Наряду с этим снижается мотивировка к прогрессу на других направлениях разоружения и ограничения вооружений. НАТО продемонстрировала, что традиционные войны и конфликты, на противодействие которым был ориентирован весь разоруженческий процесс, уступают свое место военным действиям нового типа, где ключевую роль играют высокоточное оружие, средства разведки, команды и контроля, высокая мобильность. В этой связи можно поставить вопрос: зачем нужен, например, Договор по обычным вооружениям в Европе, трудная работа по его адаптации и ратификации нового договора, если он абсолютно не помешал проведению крупной авиационной операции НАТО на европейском театре? Можно сформулировать этот вопрос и более широко: может ли «построение мирной и безопасной Европы» оставаться политической основой переговорного процесса, когда его стороны кардинально расходятся во взглядах на возможное применение вооруженных сил?
Весьма противоречивый эффект операция НАТО в Югославии оказала на перспективы применения военных средств урегулирования европейских кризисов и конфликтов. С одной стороны, факт применения силового воздействия в отношении нарушителей решений Объединенных Наций, несомненно, станет сдерживающим фактором для потенциальных нарушителей международных норм и договоренностей. С другой стороны, применение военной силы против Югославии не позволило достичь главных политических целей, официально декларировавшихся в качестве мотивов проведения этой акции. Гуманитарная катастрофа не только не была предотвращена, но, напротив, усилилась в результате действий НАТО. Албанское (а впоследствии сербское) население было вытеснено с территории Косово, а возвращение беженцев стало значительно более трудной проблемой, авиаудары НАТО привели к жертвам среди мирного населения и серьезному ущербу гражданской экономике Югославии. В результате НАТО была поставлена перед острым выбором: либо закончить воздушную операцию и перевести решение косовской проблемы в политическое русло, либо продолжить силовое воздействие, начав сухопутную операцию.
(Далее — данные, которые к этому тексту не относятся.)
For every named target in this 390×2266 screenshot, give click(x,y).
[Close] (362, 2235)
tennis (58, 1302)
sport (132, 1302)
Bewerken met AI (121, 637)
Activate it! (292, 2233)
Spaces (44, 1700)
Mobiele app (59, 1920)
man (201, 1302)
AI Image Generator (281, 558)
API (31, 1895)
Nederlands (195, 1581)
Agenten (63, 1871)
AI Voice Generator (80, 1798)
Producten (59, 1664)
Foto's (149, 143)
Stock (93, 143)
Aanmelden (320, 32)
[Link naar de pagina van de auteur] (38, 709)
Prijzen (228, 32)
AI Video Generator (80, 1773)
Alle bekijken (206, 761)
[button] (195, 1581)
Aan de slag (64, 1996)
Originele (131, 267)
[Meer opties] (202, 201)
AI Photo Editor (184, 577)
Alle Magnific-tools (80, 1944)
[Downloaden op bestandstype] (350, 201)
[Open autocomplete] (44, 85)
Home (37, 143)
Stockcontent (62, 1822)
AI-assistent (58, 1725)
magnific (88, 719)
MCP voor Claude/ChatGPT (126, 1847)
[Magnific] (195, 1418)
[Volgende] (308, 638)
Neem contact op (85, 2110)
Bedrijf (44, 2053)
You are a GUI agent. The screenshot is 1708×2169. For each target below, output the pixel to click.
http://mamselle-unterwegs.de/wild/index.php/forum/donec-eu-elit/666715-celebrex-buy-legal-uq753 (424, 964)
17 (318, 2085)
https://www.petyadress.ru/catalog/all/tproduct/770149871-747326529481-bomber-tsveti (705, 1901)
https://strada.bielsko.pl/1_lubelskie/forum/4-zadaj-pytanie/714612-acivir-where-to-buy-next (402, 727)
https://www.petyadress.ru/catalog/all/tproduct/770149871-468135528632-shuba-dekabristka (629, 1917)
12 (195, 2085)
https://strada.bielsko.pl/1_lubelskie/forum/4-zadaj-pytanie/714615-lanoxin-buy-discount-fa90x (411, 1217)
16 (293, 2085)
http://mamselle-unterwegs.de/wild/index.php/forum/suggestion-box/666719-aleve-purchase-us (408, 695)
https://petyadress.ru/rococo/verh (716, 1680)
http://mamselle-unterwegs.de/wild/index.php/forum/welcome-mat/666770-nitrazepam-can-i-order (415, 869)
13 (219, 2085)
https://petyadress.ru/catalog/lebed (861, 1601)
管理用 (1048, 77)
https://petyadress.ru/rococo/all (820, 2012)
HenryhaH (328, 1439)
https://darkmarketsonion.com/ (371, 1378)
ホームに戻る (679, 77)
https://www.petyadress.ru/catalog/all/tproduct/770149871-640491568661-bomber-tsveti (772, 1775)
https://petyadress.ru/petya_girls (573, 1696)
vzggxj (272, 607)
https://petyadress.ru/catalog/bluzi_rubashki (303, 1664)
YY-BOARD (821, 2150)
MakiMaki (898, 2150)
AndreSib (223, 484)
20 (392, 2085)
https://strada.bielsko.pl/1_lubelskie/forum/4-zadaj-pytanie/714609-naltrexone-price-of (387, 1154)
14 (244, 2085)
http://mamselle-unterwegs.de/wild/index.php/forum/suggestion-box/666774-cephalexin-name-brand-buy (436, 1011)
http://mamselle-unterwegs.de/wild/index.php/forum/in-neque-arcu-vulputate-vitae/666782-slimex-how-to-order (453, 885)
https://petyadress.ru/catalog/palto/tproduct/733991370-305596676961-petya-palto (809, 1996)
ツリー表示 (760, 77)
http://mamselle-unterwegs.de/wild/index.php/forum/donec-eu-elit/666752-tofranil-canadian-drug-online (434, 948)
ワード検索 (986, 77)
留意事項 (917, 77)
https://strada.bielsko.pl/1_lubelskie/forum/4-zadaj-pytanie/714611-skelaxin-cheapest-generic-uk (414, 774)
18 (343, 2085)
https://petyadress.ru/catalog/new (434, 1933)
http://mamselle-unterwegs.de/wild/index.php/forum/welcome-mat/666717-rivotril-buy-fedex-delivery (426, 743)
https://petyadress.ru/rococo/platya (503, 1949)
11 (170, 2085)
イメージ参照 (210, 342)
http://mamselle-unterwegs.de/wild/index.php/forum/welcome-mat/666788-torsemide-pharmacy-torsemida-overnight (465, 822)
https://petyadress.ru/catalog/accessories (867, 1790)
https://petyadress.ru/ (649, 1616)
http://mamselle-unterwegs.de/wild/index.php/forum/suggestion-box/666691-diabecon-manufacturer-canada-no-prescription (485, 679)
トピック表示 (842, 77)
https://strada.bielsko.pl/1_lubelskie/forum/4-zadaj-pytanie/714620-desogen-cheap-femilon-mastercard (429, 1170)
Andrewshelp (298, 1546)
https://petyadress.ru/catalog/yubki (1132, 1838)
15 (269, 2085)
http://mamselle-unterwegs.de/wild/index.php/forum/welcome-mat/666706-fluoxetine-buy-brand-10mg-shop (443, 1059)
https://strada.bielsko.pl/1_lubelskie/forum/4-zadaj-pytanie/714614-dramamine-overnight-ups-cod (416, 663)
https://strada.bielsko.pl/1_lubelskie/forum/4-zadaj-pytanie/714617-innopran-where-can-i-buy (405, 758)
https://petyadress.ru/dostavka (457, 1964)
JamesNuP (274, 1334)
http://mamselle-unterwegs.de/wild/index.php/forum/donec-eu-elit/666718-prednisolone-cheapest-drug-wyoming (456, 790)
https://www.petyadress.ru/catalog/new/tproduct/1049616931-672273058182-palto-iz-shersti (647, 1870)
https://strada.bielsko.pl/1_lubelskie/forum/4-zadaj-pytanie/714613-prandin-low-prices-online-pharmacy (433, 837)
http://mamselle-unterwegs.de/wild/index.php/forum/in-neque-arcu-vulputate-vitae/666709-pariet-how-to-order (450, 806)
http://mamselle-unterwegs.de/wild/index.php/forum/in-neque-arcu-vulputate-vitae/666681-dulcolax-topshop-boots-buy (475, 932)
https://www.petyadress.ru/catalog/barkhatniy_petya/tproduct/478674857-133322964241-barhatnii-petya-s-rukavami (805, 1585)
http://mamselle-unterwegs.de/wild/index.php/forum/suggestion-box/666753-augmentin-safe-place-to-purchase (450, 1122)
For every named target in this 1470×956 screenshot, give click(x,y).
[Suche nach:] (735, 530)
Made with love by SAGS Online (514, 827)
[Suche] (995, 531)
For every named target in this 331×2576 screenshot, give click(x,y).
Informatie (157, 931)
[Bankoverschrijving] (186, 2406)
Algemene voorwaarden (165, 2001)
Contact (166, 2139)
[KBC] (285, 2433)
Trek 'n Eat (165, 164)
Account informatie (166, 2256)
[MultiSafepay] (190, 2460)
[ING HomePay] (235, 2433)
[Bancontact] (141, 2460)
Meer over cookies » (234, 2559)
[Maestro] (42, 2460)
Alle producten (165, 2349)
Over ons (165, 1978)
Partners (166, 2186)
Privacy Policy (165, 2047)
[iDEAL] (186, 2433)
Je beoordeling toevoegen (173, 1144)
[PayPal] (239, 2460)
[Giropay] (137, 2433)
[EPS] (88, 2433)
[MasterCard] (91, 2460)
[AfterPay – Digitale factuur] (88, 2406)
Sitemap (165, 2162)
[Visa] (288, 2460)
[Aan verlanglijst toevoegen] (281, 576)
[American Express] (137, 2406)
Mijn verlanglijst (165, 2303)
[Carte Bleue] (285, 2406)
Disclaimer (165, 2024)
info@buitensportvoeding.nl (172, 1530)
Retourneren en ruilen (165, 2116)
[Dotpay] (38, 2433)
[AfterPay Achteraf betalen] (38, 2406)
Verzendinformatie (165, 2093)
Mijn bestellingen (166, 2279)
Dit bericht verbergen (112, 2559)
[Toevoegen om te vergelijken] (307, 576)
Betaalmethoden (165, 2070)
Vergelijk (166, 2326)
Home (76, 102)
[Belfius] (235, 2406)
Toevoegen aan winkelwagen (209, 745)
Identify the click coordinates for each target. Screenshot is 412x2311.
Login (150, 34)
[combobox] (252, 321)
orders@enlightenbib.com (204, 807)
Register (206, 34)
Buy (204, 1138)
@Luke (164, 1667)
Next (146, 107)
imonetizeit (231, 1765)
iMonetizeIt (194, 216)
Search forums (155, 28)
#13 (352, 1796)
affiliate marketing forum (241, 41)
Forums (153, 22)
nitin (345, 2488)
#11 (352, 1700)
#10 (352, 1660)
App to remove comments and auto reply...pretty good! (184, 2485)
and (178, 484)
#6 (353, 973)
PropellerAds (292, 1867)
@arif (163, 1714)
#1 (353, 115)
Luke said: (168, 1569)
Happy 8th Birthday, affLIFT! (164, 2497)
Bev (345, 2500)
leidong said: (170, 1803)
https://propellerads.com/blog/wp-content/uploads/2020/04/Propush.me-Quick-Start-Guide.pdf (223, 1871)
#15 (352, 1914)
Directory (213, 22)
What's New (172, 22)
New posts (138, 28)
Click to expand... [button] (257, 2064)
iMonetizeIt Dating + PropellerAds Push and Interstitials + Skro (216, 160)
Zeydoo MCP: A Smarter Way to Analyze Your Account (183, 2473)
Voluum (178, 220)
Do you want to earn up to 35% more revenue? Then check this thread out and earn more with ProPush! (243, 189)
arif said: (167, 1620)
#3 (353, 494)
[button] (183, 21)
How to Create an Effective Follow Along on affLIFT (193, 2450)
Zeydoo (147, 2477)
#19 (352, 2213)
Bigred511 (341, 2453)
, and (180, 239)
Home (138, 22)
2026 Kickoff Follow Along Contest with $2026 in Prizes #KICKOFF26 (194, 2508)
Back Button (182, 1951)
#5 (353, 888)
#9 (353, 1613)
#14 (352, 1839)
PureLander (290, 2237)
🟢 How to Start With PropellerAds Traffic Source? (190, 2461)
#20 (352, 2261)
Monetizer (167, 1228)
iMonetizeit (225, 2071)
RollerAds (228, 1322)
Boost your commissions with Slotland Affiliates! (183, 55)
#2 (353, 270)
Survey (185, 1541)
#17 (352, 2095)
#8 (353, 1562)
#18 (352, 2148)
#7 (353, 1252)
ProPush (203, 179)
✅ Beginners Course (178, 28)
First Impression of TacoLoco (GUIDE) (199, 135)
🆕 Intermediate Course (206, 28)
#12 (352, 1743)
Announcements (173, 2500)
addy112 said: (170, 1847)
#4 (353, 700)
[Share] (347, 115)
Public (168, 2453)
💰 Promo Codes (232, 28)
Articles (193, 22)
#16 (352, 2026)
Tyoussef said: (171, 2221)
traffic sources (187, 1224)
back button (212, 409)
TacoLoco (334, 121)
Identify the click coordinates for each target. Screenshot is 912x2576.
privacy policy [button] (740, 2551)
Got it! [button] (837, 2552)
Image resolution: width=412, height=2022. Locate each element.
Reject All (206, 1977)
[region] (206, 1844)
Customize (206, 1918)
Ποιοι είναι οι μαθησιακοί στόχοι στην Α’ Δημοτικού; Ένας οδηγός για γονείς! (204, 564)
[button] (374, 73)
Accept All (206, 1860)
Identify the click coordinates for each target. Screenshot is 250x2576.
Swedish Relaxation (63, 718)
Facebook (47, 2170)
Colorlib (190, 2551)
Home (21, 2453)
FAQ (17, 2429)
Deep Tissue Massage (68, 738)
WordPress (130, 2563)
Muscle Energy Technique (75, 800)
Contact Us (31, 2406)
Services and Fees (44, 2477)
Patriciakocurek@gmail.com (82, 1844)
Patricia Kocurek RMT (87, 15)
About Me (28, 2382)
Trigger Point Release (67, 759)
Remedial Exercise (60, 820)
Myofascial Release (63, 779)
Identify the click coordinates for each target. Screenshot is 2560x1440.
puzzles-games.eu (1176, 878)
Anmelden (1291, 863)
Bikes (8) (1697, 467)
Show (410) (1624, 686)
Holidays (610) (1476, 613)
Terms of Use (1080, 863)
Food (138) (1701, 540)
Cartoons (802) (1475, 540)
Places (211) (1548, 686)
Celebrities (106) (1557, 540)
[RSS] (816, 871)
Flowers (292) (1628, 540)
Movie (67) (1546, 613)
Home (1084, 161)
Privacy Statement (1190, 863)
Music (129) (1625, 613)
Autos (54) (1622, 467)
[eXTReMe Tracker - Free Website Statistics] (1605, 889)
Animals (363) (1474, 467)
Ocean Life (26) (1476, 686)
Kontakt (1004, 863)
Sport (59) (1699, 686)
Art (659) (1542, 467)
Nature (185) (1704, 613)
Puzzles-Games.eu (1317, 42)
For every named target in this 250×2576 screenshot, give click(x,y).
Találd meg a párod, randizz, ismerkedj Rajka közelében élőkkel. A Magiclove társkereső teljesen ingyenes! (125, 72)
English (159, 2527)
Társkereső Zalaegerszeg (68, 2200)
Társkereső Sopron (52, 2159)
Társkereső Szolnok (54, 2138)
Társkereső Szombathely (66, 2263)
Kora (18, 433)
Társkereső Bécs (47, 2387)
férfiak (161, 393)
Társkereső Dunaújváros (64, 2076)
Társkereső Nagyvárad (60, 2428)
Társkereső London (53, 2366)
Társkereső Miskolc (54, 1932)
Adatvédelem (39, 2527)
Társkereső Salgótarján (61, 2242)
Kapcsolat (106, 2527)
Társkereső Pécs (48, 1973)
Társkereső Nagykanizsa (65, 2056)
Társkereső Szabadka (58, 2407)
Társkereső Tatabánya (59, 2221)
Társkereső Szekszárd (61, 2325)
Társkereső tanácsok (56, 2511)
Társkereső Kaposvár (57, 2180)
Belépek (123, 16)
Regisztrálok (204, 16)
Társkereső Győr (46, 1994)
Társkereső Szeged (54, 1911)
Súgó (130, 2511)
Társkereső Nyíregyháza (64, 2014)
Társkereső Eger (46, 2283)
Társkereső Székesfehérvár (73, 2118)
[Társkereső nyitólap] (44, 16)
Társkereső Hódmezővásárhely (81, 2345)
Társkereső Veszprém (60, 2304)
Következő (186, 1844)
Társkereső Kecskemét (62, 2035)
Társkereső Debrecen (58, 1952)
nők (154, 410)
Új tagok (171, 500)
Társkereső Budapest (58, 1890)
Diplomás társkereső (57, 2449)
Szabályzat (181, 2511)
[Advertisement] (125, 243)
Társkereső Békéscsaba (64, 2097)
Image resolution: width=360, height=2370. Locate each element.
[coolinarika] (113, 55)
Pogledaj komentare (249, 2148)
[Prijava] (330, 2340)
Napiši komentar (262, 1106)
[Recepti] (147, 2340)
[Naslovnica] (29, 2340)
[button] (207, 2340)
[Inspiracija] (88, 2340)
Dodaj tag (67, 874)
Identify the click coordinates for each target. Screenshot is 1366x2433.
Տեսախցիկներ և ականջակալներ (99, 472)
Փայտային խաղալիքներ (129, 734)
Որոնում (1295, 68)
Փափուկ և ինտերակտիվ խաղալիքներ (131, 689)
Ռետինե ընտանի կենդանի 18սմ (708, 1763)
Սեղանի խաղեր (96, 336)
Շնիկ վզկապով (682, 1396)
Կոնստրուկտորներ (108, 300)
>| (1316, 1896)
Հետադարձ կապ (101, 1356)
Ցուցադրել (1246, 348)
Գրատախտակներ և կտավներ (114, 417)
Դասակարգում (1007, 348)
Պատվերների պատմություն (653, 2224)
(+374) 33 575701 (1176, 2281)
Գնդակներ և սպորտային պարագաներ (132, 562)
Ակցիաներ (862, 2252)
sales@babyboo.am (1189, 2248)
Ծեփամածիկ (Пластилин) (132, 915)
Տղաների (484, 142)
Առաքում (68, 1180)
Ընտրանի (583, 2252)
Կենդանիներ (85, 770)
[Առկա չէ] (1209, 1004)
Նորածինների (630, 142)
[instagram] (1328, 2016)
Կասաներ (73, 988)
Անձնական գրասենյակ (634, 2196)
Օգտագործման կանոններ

В условиях, когда Югославия продемонстрировала готовность противостоять внешнему вторжению до победного конца, когда действия НАТО не встретили поддержки со стороны ряда государств, прежде всего России, а также значительной части мирового общественного мнения, когда в самом альянсе перспективы достижения консенсуса в отношении проведения наземной операции оказались весьма проблематичными, не только выбор в пользу такой операции стал весьма затруднительным, но и ее политическая эффективность была бы еще менее вероятна по сравнению с базой воздушной операции. Все это говорит о том, что готовность НАТО и в перспективе использовать подобные формы применения военной силы будет, очевидно, все-таки снижена. Соответственно снизится и действенность угрозы ее применения как политического средства нажима. Это ослабляет потенциал международного «общества по урегулированию европейских кризисов и конфликтов, поскольку успешность и перспективность угрозы приме гения силы, которую констатировал генеральный секретарь НАТО
М. Вернер в феврале 1994 г. после подчинения сербов «Сараевскому ультиматуму», будет, вероятно, подрываться соображениями политической нецелесообразности ее реального применения в свете нынешних событий в Югославии.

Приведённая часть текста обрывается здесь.